Show every line of the material below that contains the string "pixels".

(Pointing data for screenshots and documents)
┏━━

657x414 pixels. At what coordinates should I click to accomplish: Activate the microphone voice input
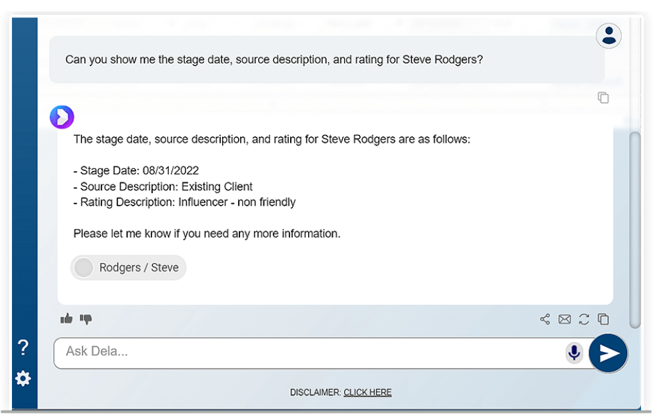[574, 353]
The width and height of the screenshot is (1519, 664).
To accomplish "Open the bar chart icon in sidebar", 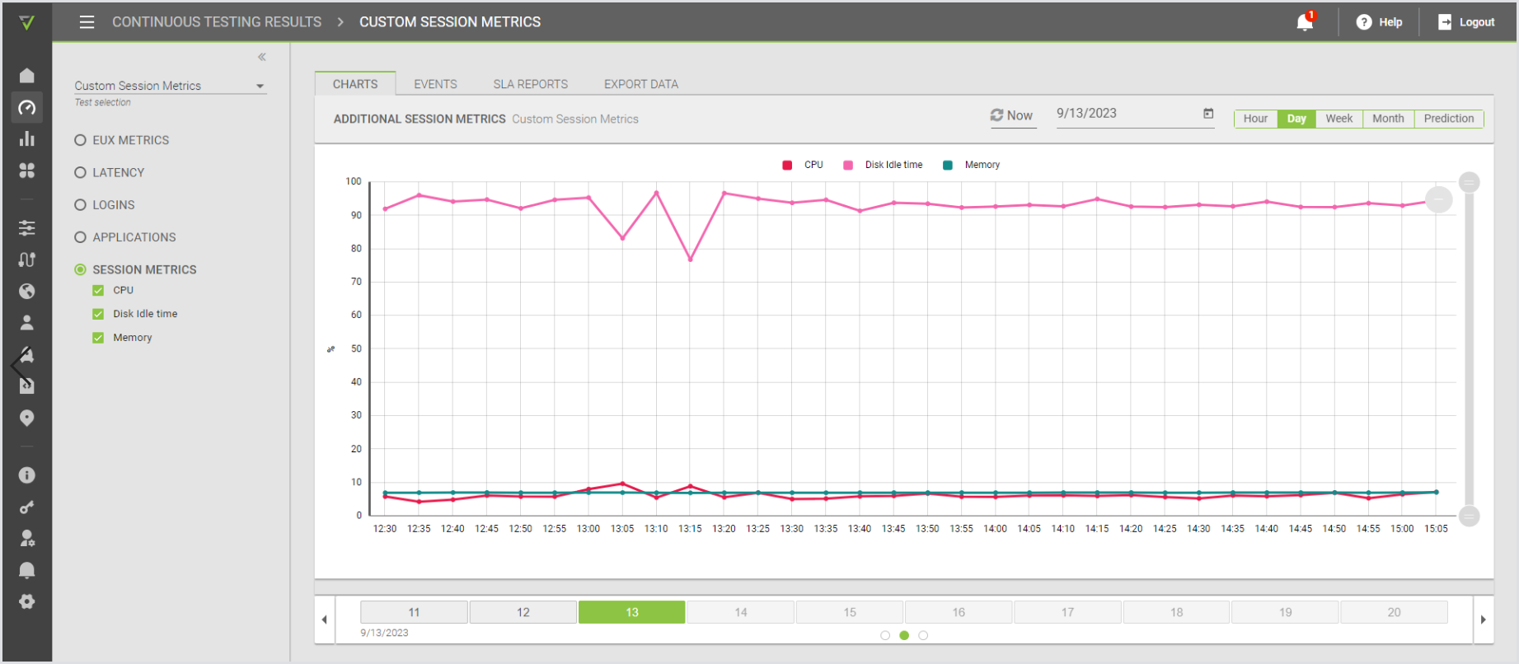I will point(27,138).
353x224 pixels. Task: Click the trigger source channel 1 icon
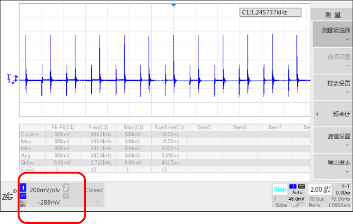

┗━━

## Task output
657x414 pixels. At what coordinates should I click to accomplish: Activate the microphone voice input
353x224 pixels. Task: Click the trigger source channel 1 icon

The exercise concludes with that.